Thinking Collaborative

Date:

April 08, 2013

For the month of April, the Sustaining the Journey will focus on the Five Forms of Feedback. Each week we will provide information for you to consider in deepening your understanding of this concept.

As coaches, the focus of feedback is on providing data and questions. When we use inferences, we move into the Evaluation Support Function. There is sometimes a fine line between data and inferences. Data is observable and objective. For example, five students were tapping their pencils at 9:15. An inference is usually based on some observable data, but a conclusion has been drawn regarding the data. Note the difference between the data about students tapping their pencils and the inference, “Your students were distracted.” Think about the statement, “Your students were off task.” Can you explain why it is an inference and not data?

Practice differentiating data and inferences by correctly labeling the statements below.
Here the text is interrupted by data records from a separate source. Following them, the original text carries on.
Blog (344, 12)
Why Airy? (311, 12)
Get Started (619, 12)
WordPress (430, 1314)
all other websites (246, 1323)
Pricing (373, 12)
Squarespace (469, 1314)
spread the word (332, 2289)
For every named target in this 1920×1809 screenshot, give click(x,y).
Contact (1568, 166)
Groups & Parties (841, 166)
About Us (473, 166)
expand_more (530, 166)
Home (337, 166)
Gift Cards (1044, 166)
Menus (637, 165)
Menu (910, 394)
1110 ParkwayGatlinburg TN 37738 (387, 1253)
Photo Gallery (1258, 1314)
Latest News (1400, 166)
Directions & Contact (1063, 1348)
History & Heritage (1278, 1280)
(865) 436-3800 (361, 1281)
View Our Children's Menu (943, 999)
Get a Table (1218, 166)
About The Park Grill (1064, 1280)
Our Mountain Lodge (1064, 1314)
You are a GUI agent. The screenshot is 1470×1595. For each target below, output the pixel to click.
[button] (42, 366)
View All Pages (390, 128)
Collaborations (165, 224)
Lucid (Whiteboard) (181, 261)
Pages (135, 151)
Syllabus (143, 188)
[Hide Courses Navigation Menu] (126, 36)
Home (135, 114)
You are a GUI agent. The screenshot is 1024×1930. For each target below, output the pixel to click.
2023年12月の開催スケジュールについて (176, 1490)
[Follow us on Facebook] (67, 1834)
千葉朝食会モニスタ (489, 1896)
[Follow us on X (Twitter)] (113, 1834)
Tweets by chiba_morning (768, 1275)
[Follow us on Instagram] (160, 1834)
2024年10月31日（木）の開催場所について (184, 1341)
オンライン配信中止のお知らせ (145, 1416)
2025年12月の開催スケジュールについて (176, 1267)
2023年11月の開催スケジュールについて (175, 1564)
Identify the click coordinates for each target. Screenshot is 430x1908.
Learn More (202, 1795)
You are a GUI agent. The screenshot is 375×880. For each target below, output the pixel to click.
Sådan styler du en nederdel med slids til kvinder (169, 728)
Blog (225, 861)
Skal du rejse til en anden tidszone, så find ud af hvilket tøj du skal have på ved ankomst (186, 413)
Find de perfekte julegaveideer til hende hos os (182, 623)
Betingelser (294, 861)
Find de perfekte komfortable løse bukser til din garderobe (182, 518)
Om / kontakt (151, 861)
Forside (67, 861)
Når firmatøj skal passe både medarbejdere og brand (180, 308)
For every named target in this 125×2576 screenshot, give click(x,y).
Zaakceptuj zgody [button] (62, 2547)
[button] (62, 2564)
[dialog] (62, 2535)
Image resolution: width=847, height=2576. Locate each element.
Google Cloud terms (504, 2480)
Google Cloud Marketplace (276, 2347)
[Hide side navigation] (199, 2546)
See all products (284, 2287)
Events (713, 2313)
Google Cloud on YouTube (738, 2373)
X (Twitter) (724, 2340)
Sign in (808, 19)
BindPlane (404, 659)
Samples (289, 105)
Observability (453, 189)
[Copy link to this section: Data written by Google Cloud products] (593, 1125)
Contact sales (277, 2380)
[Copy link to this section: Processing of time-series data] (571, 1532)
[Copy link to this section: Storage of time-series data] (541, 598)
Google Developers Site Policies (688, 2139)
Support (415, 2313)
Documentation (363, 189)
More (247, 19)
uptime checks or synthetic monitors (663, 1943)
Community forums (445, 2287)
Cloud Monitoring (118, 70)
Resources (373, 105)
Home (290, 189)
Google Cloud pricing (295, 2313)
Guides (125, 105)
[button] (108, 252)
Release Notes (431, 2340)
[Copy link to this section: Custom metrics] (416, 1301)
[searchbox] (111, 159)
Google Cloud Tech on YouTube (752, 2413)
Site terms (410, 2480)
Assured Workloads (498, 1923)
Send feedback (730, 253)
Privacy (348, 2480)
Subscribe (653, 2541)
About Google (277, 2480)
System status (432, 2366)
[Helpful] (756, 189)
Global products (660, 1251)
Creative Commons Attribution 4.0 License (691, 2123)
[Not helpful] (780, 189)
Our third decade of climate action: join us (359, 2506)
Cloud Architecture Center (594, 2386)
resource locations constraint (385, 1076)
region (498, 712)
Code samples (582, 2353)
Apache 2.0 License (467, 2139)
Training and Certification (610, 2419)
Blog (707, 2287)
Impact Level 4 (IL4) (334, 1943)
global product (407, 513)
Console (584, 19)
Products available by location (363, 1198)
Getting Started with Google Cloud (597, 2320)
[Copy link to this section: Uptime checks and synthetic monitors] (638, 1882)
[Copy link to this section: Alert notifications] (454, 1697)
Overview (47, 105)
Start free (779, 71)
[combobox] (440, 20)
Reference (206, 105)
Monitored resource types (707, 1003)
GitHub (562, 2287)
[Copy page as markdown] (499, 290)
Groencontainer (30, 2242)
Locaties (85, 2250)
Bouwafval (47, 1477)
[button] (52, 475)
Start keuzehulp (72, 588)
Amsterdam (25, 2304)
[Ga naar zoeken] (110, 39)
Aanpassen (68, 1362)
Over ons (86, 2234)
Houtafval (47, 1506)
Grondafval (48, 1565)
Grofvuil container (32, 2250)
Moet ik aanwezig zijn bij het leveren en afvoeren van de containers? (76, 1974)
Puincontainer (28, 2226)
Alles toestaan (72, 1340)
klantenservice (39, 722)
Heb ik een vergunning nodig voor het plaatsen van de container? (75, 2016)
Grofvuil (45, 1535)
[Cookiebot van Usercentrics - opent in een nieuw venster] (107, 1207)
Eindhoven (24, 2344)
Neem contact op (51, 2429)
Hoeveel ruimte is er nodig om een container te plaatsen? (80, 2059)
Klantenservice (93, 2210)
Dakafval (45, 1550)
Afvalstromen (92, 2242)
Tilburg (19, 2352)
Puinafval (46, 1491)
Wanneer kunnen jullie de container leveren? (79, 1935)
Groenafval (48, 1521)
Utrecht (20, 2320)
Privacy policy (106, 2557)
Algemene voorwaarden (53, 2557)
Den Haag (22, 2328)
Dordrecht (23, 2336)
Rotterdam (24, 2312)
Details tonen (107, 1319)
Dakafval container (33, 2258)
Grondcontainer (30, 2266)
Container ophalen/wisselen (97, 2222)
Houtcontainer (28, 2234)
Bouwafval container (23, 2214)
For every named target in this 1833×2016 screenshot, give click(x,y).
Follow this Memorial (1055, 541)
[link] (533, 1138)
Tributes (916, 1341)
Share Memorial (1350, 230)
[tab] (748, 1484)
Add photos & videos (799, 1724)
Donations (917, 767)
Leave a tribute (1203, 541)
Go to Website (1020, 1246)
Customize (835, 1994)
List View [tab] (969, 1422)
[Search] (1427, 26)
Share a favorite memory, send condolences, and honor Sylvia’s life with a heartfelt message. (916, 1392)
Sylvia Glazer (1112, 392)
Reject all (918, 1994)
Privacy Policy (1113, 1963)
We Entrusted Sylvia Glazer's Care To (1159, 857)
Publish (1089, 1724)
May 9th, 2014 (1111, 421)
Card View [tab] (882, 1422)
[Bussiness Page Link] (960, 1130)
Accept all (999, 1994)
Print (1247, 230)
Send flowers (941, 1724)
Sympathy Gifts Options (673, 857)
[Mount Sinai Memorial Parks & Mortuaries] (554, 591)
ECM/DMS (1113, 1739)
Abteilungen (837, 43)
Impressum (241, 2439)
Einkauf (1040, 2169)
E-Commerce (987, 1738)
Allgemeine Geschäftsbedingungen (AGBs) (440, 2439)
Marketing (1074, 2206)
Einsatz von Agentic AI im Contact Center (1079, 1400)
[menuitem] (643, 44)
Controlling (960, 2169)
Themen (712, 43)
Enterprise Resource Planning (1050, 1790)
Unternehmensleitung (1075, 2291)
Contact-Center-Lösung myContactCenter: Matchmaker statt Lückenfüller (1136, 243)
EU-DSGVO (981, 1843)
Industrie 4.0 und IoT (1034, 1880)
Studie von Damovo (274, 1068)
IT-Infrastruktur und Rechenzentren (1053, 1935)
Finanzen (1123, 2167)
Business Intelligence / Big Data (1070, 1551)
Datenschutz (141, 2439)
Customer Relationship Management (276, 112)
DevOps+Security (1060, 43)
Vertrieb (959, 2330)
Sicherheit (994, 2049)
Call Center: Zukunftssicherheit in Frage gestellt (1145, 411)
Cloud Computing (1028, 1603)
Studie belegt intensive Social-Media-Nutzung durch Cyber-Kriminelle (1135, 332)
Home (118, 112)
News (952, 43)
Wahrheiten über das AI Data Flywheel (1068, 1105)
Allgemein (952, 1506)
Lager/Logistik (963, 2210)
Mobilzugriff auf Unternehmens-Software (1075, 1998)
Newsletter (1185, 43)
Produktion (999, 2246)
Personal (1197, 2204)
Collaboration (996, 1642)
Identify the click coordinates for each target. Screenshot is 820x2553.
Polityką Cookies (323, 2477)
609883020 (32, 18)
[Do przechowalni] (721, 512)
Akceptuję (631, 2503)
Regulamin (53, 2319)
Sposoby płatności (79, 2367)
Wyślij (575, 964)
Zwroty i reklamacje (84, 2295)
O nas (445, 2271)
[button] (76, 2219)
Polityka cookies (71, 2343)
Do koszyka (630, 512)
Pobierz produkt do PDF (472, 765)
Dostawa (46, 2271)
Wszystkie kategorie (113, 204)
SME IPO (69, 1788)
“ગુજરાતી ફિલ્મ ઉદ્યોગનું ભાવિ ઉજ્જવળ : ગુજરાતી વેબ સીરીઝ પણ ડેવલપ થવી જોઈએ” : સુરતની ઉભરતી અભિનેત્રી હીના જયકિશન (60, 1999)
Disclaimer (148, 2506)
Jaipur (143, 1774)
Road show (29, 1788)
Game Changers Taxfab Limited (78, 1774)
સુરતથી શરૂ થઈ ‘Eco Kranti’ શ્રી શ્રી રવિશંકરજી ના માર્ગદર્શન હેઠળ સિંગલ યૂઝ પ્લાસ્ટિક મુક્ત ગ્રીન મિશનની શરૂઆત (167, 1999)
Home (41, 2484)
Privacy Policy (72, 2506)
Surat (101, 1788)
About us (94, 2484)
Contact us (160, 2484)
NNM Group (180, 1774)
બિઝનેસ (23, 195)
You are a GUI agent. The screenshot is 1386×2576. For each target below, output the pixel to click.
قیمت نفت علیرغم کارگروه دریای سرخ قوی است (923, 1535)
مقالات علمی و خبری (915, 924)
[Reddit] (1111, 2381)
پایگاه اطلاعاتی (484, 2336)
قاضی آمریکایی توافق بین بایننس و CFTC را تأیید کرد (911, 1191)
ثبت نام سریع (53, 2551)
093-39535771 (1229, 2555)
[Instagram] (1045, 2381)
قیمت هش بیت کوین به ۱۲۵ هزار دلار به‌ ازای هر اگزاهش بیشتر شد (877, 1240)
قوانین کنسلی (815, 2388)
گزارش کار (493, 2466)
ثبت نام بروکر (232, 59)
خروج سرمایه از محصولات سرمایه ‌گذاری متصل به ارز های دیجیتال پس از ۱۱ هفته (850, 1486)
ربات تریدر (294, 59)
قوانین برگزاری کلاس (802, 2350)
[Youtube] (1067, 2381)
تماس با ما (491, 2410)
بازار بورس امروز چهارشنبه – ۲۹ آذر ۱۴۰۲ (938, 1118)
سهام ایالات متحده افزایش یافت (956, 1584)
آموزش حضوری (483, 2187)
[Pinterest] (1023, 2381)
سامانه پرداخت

Do this with a friend and check each other’s answers.


You worked hard on this.
Half of the class scored at the proficient level.
That lesson was a real hit!
She is even better this year than last year.
A parent called me today and asked about your field trip.
You are so patient.
The in-service was relevant and worthy of our time.
If your team doesn’t start running and quit playing lazy soccer, you will lose all your games.
Every teacher joined in the dialogue.
You’re the last one to arrive.
The lesson was too long and the kids were bored.
You have used three formative assessments this week.
Every student was engaged.
Modeling the procedure was a key for the students understanding the activity.